─── RECORDS SUPPLIED

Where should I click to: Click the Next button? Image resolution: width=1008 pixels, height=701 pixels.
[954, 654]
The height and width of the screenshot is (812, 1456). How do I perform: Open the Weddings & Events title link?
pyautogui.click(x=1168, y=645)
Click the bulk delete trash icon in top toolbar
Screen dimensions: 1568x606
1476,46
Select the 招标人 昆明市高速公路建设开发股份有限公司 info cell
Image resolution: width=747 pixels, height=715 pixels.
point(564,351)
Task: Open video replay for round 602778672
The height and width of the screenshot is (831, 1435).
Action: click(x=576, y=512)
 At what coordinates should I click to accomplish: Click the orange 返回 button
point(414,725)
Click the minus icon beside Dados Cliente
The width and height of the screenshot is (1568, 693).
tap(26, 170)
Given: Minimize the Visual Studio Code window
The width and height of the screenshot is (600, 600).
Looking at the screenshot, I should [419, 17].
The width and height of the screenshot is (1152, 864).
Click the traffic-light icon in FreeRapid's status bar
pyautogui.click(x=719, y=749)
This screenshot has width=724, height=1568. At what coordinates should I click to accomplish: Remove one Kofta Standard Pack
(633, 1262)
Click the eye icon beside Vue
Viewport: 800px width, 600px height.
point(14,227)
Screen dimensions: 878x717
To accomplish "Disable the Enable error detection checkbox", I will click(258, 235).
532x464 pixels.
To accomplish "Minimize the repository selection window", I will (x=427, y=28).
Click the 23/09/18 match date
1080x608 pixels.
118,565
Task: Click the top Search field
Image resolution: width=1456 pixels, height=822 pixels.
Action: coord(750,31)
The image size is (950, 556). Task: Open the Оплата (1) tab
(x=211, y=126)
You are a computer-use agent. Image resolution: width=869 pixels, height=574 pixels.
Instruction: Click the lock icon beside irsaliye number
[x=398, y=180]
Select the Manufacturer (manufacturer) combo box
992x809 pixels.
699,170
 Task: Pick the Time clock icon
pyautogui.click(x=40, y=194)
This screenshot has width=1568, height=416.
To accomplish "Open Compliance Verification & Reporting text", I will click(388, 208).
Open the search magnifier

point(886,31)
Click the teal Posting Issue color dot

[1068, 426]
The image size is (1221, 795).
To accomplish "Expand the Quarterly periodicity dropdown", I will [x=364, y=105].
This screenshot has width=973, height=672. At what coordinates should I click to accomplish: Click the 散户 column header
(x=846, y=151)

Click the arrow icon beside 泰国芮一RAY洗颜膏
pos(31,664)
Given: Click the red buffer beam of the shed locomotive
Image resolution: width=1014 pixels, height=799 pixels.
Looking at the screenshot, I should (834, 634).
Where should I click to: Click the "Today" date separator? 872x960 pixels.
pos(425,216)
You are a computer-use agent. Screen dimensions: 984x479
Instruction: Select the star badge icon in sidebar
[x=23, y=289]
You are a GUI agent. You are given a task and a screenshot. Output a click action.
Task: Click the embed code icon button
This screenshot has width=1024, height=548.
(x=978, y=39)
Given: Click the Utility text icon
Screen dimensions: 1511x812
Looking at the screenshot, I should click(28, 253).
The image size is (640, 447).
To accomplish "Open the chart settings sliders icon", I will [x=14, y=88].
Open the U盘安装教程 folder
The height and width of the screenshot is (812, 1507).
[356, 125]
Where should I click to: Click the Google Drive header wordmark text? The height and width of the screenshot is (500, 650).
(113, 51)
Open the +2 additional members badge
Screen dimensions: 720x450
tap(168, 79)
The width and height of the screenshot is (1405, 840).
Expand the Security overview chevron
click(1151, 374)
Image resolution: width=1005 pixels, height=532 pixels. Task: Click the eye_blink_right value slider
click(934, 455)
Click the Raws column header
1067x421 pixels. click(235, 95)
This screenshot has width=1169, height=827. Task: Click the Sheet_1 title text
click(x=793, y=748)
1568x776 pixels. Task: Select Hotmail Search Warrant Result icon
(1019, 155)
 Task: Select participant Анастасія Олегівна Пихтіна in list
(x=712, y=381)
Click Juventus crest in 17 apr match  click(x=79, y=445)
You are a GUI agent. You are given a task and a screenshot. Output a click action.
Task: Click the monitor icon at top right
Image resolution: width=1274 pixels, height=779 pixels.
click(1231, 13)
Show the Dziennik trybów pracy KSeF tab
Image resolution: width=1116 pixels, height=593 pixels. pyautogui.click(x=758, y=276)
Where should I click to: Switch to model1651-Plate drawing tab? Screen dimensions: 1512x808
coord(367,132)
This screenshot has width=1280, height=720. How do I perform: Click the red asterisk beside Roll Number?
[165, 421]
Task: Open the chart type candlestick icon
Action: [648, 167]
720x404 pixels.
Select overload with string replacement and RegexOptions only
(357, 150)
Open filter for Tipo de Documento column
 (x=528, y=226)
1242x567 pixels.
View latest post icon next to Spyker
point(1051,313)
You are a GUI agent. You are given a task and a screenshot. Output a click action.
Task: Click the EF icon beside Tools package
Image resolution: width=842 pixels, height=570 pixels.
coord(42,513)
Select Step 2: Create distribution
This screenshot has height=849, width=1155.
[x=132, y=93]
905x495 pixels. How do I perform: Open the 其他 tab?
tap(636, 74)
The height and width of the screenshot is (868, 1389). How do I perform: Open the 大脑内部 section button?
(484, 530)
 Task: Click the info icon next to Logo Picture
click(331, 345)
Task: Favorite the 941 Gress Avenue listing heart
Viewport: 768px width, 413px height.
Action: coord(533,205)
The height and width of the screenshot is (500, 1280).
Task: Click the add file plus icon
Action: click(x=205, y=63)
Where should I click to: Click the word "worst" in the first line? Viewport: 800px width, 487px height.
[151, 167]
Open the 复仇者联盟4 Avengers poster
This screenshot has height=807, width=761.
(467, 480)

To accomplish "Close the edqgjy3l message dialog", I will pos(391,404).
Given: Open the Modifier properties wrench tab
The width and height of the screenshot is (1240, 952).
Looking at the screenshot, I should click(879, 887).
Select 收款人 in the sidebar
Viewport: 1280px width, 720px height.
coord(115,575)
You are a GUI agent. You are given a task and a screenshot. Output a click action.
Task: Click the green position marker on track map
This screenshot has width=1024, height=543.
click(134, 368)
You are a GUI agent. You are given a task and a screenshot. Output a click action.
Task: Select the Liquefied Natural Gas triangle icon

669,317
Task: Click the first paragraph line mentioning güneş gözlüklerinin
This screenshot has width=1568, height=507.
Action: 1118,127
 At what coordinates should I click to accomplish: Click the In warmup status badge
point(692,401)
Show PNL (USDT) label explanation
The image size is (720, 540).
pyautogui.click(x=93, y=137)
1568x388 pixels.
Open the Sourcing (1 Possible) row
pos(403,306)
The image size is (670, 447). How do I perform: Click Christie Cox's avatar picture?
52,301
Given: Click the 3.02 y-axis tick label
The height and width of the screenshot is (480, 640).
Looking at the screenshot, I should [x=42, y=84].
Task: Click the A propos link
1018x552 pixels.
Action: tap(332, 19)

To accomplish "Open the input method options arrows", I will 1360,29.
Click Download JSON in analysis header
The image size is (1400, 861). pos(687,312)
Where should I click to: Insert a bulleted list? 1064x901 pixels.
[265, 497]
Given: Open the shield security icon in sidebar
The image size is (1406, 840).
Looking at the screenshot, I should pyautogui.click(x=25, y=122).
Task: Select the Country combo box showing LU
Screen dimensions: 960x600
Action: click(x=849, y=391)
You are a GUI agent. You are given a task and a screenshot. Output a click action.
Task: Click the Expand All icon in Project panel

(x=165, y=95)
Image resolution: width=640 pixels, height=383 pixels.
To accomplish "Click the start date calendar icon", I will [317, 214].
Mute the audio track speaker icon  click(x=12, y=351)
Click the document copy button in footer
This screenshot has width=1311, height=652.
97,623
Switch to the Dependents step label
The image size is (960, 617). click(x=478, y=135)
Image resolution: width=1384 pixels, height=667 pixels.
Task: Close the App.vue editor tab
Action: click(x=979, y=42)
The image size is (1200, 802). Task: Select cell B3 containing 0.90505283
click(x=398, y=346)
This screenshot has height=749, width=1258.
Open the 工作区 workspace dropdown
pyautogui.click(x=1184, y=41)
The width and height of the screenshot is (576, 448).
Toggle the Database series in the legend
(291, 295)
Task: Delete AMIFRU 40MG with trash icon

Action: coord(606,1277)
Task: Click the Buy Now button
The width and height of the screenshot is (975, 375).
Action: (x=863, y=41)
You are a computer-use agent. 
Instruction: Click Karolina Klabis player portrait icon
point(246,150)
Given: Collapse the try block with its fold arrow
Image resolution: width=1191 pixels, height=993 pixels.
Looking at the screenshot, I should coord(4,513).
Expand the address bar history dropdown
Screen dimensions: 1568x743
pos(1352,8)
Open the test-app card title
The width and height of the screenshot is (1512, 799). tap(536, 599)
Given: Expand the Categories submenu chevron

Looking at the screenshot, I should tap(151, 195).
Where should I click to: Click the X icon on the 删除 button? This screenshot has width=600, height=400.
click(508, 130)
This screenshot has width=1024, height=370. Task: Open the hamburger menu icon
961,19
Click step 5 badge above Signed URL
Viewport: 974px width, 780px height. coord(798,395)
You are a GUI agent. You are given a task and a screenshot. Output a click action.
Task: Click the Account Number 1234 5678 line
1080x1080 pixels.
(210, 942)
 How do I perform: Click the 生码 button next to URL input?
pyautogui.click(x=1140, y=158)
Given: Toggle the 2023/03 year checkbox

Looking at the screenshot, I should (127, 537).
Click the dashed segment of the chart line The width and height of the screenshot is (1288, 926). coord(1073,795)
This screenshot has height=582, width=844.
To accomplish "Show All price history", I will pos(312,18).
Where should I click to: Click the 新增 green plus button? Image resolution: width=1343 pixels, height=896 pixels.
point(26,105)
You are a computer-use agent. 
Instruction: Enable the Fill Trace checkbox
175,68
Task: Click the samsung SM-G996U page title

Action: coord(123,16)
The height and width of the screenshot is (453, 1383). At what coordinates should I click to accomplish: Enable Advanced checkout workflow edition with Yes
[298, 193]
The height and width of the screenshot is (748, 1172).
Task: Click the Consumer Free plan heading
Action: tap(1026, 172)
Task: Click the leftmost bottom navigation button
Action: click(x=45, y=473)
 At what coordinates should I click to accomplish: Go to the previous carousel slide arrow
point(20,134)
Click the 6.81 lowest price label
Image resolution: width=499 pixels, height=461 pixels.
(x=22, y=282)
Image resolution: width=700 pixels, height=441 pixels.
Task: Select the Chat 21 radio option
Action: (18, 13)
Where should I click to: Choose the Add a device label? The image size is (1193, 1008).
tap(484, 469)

──────

## WHAT TO DO
Show, from the entries above, every line that includes the string "computer".

## TASK RESULT
You are a computer-use agent. Image resolution: width=869 pixels, height=574 pixels.
You are a computer-use agent. Screen dimensions: 984x479
You are a computer-use agent. 
You are a computer-use agent. 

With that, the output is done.